>> begin Given data
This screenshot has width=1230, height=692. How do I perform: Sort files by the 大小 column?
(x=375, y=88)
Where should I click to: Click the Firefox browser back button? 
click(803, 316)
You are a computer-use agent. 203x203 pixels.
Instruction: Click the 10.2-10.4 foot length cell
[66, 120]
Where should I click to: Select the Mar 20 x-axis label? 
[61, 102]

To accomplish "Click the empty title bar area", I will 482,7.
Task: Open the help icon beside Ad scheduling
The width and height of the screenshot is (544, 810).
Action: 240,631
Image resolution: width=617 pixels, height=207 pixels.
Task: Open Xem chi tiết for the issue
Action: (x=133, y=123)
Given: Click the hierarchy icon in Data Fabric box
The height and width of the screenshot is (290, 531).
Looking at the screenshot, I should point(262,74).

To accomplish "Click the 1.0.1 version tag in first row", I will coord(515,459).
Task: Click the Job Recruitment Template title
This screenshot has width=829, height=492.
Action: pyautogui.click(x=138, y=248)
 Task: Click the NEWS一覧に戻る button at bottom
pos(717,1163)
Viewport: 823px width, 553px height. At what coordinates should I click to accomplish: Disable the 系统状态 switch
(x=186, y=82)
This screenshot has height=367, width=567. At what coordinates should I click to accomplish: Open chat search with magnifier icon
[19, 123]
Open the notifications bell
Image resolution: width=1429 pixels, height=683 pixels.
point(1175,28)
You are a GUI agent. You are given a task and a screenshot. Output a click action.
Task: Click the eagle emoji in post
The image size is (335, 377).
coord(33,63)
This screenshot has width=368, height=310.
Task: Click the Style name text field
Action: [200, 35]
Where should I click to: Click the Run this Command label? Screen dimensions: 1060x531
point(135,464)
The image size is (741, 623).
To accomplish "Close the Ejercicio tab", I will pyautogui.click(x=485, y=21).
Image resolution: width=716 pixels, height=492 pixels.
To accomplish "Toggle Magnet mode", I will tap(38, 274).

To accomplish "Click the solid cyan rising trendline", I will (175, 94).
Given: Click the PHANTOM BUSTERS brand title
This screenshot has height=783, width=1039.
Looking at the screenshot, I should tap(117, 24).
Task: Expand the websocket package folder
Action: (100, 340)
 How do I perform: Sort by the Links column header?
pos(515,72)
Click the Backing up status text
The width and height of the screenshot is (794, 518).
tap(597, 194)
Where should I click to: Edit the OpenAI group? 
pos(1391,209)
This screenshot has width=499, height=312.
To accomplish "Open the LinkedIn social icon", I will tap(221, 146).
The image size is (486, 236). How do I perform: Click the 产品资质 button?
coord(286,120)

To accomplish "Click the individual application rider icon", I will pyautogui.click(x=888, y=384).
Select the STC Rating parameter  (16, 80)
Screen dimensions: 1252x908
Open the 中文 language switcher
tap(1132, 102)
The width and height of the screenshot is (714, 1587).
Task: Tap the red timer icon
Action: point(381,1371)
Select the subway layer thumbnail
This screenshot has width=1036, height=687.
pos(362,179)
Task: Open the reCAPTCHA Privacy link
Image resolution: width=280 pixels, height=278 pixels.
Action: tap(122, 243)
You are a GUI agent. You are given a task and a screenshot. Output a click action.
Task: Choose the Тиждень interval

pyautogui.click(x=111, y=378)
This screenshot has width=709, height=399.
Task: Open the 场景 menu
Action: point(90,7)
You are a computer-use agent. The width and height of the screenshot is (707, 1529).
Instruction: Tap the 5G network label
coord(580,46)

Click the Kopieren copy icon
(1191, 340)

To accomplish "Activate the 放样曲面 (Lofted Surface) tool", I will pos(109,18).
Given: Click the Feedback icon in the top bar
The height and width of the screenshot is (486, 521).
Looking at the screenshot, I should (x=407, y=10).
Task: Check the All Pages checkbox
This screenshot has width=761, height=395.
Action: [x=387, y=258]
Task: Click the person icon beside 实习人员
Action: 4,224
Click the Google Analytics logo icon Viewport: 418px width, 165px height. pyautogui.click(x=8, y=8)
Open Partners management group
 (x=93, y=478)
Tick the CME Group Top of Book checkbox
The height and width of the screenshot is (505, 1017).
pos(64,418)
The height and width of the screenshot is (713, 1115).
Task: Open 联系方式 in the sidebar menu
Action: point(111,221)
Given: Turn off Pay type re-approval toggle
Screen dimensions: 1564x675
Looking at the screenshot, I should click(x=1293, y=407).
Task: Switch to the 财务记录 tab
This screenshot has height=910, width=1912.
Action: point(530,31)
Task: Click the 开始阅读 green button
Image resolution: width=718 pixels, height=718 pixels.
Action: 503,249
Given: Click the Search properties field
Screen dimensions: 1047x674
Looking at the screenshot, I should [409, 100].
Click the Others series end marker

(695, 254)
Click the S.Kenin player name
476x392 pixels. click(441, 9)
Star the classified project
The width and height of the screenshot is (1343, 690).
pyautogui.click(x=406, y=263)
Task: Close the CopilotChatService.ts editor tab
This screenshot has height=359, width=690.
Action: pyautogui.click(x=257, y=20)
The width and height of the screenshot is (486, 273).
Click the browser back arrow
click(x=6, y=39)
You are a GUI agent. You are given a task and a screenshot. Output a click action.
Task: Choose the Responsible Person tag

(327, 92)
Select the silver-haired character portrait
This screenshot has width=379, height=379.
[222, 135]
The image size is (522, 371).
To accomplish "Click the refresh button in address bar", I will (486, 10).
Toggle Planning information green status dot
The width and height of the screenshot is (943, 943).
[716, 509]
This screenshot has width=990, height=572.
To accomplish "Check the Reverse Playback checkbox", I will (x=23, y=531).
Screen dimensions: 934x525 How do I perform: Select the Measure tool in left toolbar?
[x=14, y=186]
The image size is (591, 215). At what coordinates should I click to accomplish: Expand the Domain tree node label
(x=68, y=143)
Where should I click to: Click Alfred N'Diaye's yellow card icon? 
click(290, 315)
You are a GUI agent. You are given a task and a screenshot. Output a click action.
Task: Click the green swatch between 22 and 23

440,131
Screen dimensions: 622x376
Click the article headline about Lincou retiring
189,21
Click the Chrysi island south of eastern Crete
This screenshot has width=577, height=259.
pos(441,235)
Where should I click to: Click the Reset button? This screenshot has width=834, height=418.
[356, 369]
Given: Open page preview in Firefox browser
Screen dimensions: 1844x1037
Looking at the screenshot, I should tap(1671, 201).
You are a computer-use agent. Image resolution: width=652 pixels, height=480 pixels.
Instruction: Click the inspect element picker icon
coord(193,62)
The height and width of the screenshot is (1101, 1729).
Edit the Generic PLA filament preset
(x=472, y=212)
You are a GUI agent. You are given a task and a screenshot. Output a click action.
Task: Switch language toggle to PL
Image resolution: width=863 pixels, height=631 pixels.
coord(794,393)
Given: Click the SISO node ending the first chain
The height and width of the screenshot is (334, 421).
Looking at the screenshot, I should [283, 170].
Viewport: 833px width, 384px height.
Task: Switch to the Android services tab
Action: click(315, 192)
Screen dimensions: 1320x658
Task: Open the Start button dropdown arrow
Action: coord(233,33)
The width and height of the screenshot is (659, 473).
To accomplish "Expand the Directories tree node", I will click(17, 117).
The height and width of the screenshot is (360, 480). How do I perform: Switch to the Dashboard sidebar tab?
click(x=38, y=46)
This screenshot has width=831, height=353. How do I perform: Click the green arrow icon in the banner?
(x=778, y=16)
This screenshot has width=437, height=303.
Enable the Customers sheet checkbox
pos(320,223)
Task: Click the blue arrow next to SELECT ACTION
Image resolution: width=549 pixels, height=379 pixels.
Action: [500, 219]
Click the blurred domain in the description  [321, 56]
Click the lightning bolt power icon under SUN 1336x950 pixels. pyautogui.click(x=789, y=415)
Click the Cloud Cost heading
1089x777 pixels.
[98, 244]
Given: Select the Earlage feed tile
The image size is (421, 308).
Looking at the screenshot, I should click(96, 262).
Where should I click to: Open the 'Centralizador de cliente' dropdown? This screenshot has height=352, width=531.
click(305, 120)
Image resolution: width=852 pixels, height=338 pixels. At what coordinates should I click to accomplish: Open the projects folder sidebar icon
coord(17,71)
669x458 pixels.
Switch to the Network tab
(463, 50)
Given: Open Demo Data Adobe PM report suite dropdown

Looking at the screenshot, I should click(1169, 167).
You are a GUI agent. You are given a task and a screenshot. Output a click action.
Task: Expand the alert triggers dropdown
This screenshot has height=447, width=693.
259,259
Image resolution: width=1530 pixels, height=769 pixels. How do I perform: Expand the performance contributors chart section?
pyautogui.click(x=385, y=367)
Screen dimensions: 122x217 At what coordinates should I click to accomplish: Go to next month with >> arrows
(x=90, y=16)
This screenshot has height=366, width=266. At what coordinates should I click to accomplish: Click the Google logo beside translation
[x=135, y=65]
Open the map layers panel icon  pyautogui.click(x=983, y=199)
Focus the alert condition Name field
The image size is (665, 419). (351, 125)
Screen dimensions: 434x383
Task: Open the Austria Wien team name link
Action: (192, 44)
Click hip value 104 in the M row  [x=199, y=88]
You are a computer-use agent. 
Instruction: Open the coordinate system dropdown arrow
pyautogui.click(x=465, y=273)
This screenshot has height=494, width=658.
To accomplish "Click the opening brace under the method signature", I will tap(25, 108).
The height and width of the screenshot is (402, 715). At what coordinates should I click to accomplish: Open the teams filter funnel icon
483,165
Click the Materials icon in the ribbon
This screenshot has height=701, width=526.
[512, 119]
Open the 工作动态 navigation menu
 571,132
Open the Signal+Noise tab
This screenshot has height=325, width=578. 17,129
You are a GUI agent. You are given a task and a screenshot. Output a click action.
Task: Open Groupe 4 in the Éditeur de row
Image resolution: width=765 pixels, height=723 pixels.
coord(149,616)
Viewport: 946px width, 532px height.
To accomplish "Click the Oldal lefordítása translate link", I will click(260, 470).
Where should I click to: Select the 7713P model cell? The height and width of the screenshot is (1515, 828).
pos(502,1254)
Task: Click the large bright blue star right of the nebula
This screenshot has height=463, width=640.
>> end Given data
> **Given request**
Count the lines of the listing that contain the string "Viewport", and reply with the number alone.

> **Exercise output**
4